In her artistic practice, the Scottish sculptor Karla Black prioritises material experiences first, and aims to evoke a physical response in the viewer. Black wishes to keep the materials raw, and thus the potential of the creative moment within them alive. In the door sculpture Family Land, we see how her work questions boundaries between interiority and exteriority, becoming conflicted in their own way.
Painter Zoë Carlon’s three intimate works in the exhibition offer us painterly responses to snapshots that the artist accrues on her mobile phone over time, which are then printed and archived. Like a visual diary, Carlon provides the viewer with cropped and momentary scenes. Preferring to paint on aluminium boards, the polished sheen unlocks a translucence where we experience a blurred and uncertain state, somewhere between the inside and outside.
Tatjana Danneberg’s works balance on the verge of photography and painting, with their subject matter being domestic objects, items, friends and family caught in intimate everyday scenes. She extends these temporary glances captured first by photographic means, then printed on specific films that are transferred onto canvas using gesso. Through manipulation and deconstruction, Danneberg explores the possibilities of painting with photography and what can unfold thereafter – brushstrokes break up the photographic image, gesturally turning it into an expressive painting.
Generations apart, Georgian artists Karlo Kacharava and Nika Kutateladze are nevertheless thematically closely entwined. Artist and writer Kacharava was exceptionally prolific during his short lifetime. A polymathic figure living in Tbilisi of the late 1980s and early ’90s, he produced paintings, essays, poetry, and art criticism, however never widely exhibited until after his untimely death in 1994. Evoking states between dreaming and consciousness, we see interior depictions of solitary figures lying on a bed, or in domestic spaces. His works allow us to engage with the human in a state of isolation and a kind of dreamscape, where allegory plays a significant role.
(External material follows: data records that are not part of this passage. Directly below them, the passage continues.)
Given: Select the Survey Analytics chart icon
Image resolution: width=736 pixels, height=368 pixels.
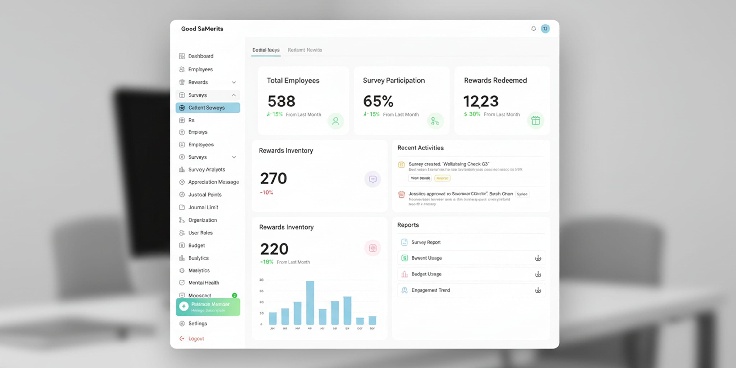Looking at the screenshot, I should pyautogui.click(x=182, y=169).
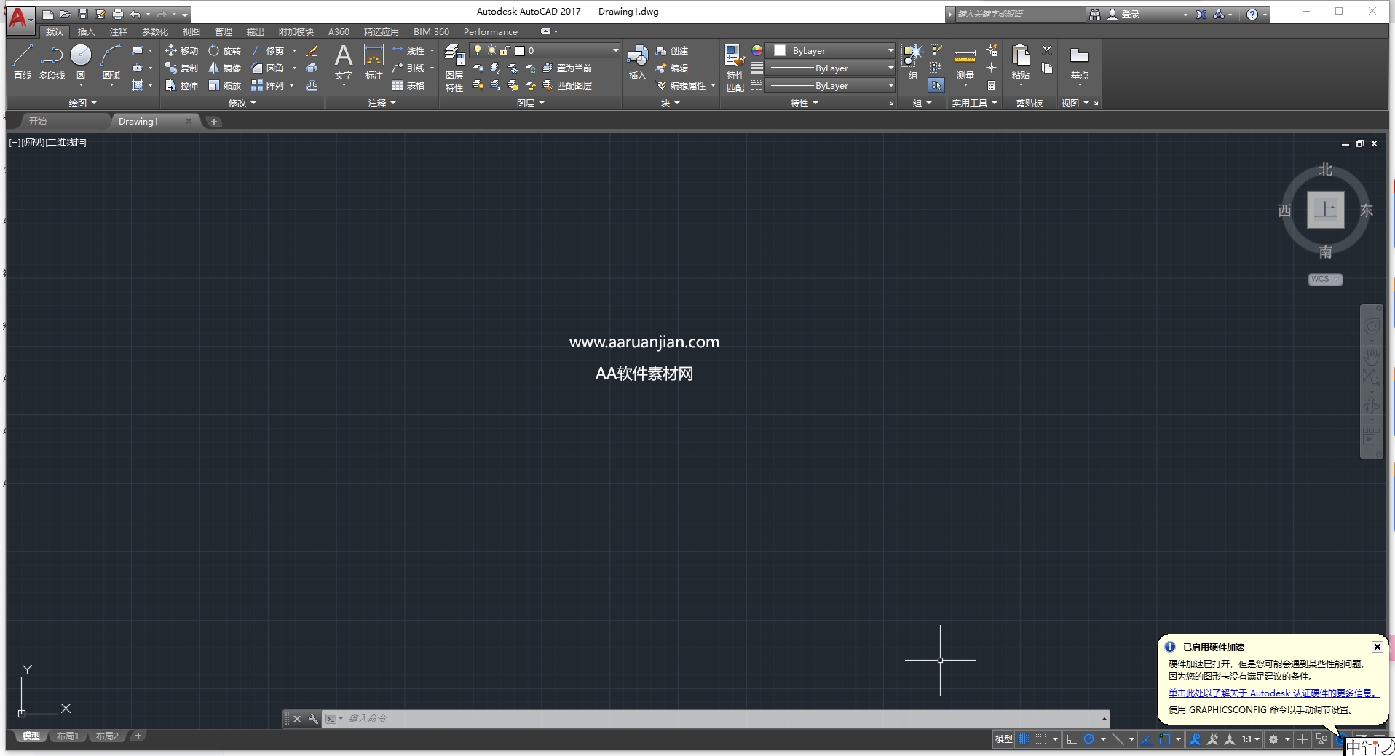Switch to the 插入 ribbon tab

86,31
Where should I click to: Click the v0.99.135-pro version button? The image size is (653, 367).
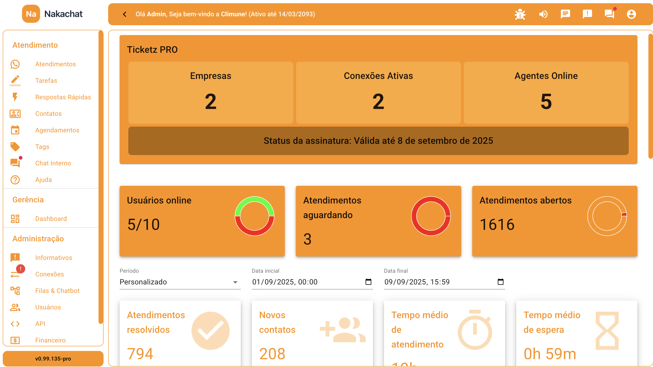(53, 358)
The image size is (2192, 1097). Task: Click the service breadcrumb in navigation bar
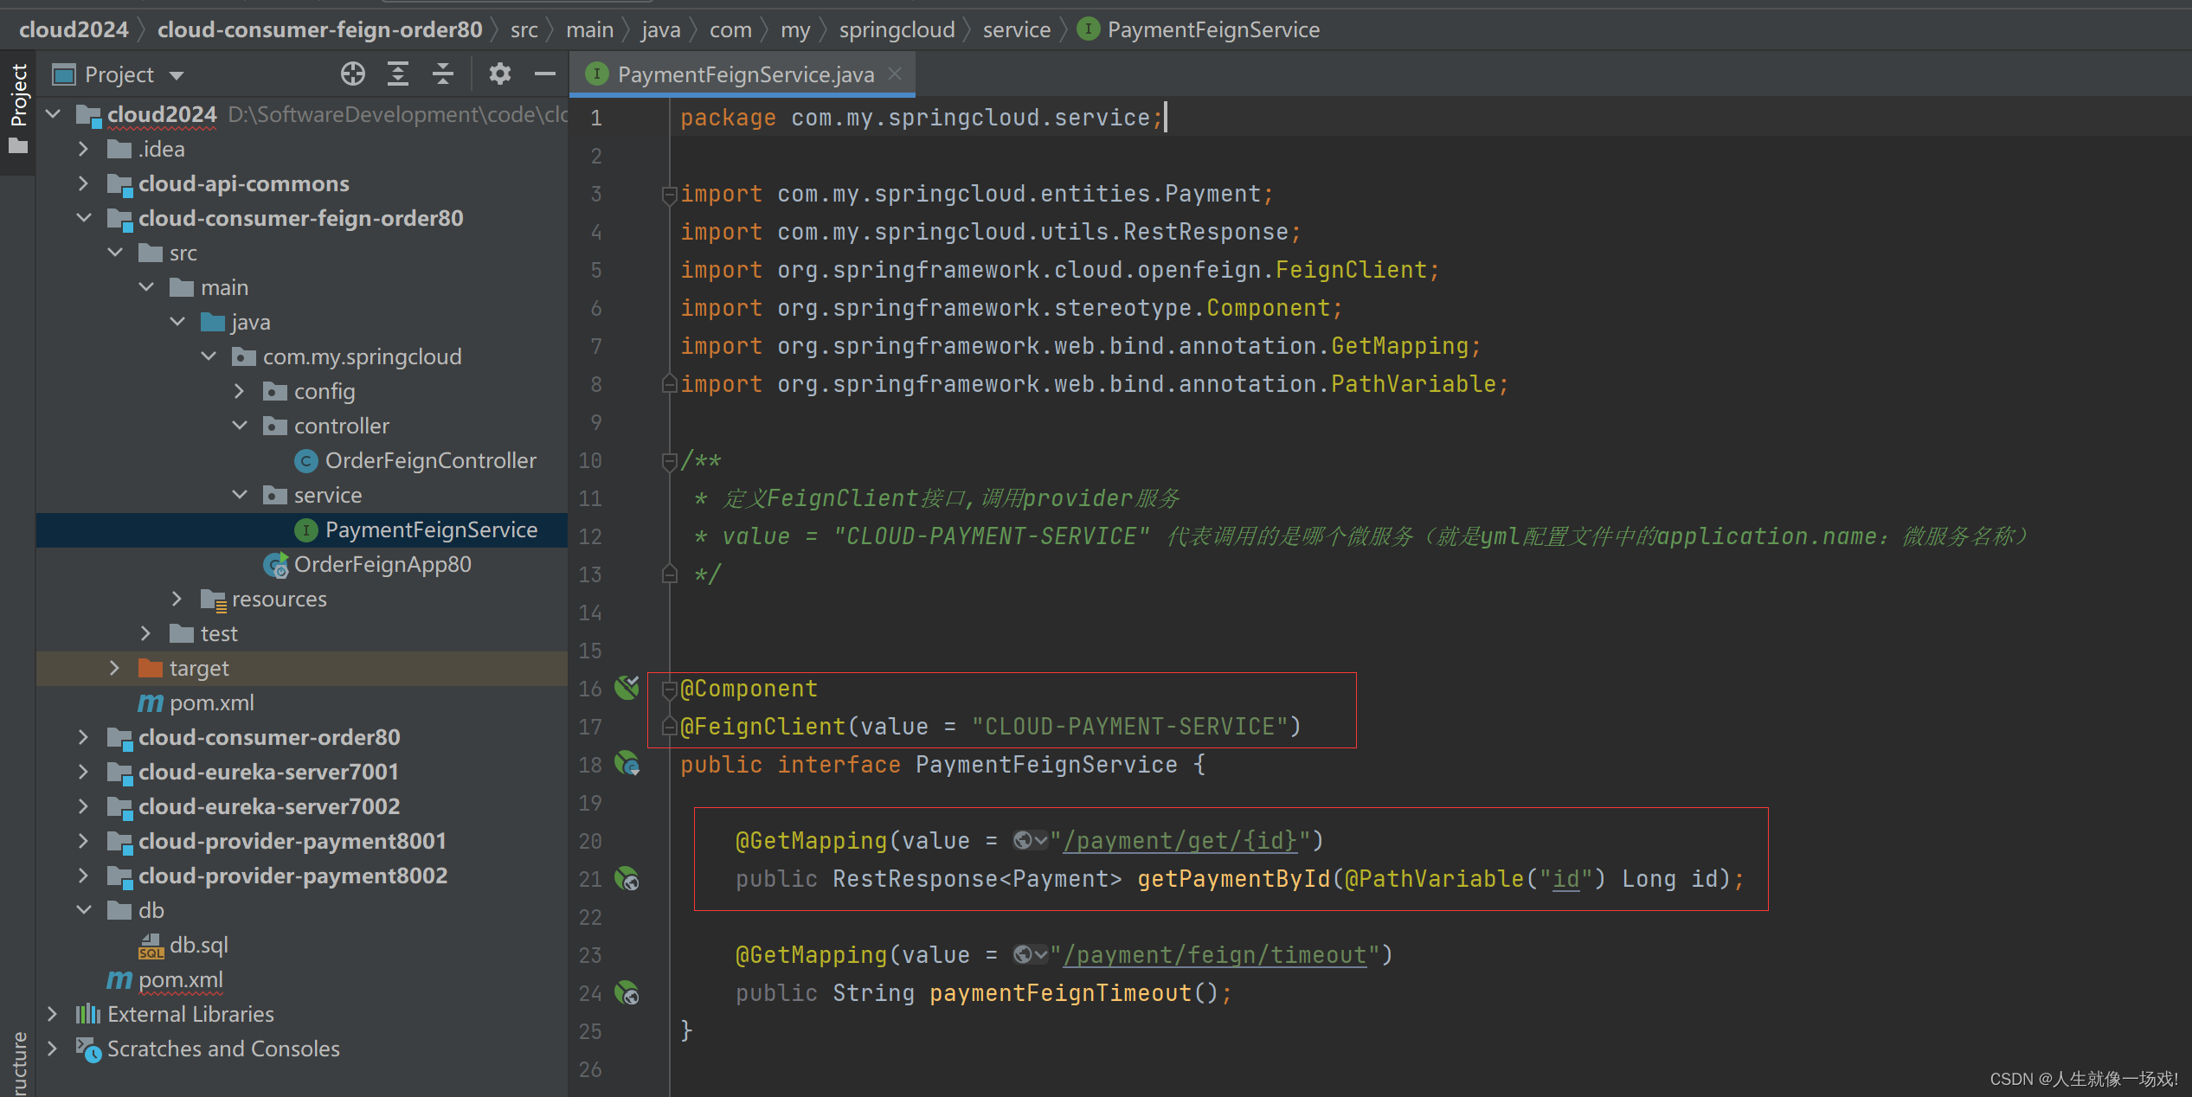pyautogui.click(x=1016, y=29)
In Nika Kutateladze’s three serial works, we see a cinematic tableau of a story set in a mountainous region, centred in a ravine. Working in either immersive installations or painterly series, Kutateladze’s paintings are constructed with oil on grounded wood, where he frequently refers to compositional schemes of Georgian medieval iconography. Allegorical subject matter is at the forefront of his practice that conjures a filmic quality both haunting and evocative.
Continuing themes of allegory that imbue the domestic experience, and based on her personal life, the four works on paper by German sculptor and painter Paloma Varga Weisz depict at once tender and unsettling portraits of herself, her family and friends. Blurred by the presence of ever-changing psychological states, Varga Weisz shares a moving, emotional intimacy within her subjects.
In relation to his own biography, Ian Waelder explores intimate memories and traces within his work. Personal stories, objects and relics serve as a starting point that through a process of translation, he develops into scenes that sit somewhere between fiction and reality. In Handle with care (Les Quatre Cents Coups) Waelder constructs a multi-layered composition of abstracted gestures alongside stains, where a ghost-like image seemingly appears through the raw linen canvas.
The seven artists in Moving in present processes of moving in – and out, from the personal and autobiographical, to the allegorical and symbolic. In doing so, points of view become lucid, ever shifting, never stationary.